== Extracted information ==
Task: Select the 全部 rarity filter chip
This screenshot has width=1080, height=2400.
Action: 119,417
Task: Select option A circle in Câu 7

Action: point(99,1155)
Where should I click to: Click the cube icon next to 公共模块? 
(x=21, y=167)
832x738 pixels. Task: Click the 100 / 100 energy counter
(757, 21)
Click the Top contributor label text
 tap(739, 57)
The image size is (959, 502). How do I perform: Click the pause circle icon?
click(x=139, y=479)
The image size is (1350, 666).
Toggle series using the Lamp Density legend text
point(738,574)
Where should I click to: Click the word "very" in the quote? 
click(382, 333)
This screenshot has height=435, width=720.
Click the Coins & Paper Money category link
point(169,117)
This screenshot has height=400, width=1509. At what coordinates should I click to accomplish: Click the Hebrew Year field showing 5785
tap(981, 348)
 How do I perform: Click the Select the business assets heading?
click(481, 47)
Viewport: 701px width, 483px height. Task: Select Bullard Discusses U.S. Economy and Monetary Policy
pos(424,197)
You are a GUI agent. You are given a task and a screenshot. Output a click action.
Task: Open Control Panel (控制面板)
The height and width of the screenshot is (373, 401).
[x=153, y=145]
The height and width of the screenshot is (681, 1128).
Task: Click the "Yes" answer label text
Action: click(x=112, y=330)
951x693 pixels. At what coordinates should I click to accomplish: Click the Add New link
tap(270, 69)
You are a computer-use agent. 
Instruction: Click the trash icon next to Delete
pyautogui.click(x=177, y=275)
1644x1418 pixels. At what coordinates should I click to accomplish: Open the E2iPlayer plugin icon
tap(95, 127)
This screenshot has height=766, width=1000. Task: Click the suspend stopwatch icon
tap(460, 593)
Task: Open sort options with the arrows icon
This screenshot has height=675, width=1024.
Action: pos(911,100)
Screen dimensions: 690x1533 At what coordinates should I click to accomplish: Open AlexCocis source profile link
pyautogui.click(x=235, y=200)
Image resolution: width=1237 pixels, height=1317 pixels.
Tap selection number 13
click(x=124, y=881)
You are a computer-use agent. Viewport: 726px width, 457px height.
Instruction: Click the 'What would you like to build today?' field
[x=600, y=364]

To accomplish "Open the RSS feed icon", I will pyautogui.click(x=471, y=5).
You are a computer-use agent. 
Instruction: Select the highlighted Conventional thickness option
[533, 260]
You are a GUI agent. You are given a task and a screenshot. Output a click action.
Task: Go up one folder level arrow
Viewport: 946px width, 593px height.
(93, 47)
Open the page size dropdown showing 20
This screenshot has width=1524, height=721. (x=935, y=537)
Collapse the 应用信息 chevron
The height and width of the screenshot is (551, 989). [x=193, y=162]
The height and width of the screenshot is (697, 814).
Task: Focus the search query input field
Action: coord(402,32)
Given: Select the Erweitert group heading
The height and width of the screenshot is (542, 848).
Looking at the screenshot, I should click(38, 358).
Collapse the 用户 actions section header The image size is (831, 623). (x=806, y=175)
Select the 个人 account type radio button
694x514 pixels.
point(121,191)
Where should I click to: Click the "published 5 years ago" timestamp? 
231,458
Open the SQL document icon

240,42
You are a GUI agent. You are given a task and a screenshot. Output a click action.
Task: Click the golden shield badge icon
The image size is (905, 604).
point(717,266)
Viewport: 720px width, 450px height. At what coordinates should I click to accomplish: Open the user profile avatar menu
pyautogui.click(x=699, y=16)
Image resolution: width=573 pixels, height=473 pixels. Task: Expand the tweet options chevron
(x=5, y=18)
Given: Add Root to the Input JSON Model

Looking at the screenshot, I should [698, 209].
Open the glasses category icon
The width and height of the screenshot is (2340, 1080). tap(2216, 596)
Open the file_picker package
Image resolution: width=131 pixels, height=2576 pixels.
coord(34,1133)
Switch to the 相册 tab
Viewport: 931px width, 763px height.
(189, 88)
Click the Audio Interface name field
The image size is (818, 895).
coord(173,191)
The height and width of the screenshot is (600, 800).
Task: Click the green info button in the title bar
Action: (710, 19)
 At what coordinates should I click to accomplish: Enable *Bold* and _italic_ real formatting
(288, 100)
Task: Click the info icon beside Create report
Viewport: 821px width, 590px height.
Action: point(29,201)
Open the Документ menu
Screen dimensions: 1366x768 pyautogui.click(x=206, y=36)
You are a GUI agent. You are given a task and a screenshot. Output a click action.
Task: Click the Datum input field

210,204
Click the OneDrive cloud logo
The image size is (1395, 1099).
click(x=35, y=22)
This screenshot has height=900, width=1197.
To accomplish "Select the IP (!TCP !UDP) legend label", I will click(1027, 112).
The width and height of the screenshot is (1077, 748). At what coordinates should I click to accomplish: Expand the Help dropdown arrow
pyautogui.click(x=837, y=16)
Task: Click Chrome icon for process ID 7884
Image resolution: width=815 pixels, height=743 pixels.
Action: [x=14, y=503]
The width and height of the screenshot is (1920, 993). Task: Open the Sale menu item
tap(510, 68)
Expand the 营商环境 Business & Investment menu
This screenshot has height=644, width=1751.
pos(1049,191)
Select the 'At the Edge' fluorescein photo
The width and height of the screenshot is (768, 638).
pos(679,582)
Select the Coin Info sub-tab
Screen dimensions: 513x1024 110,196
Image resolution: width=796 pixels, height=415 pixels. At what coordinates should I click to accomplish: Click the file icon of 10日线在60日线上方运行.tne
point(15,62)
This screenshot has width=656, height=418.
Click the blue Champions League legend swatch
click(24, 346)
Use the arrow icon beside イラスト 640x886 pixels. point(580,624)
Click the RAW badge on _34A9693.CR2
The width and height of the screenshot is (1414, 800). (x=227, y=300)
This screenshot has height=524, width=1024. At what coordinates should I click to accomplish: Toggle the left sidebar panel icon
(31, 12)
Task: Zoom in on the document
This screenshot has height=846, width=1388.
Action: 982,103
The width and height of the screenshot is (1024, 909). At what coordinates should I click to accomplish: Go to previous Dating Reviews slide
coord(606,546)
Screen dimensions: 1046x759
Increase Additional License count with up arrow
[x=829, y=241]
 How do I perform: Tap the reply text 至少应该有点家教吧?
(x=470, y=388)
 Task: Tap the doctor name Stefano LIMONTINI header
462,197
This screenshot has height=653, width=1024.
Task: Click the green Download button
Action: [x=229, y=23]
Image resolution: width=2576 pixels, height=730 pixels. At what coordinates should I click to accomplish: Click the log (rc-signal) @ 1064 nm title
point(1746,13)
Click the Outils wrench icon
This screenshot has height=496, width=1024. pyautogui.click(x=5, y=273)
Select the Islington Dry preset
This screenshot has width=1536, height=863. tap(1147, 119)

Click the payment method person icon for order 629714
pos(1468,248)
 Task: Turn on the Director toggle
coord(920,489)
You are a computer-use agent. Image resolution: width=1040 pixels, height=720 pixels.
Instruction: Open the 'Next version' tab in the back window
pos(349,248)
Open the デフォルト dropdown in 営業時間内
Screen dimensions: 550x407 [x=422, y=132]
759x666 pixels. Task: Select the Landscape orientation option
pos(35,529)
===
All lines from the one containing "Instruction: Open the" to the last line of the material above must be copied exactly, and only those.

> Answer section
Instruction: Open the 'Next version' tab in the back window
pos(349,248)
Open the デフォルト dropdown in 営業時間内
Screen dimensions: 550x407 [x=422, y=132]
759x666 pixels. Task: Select the Landscape orientation option
pos(35,529)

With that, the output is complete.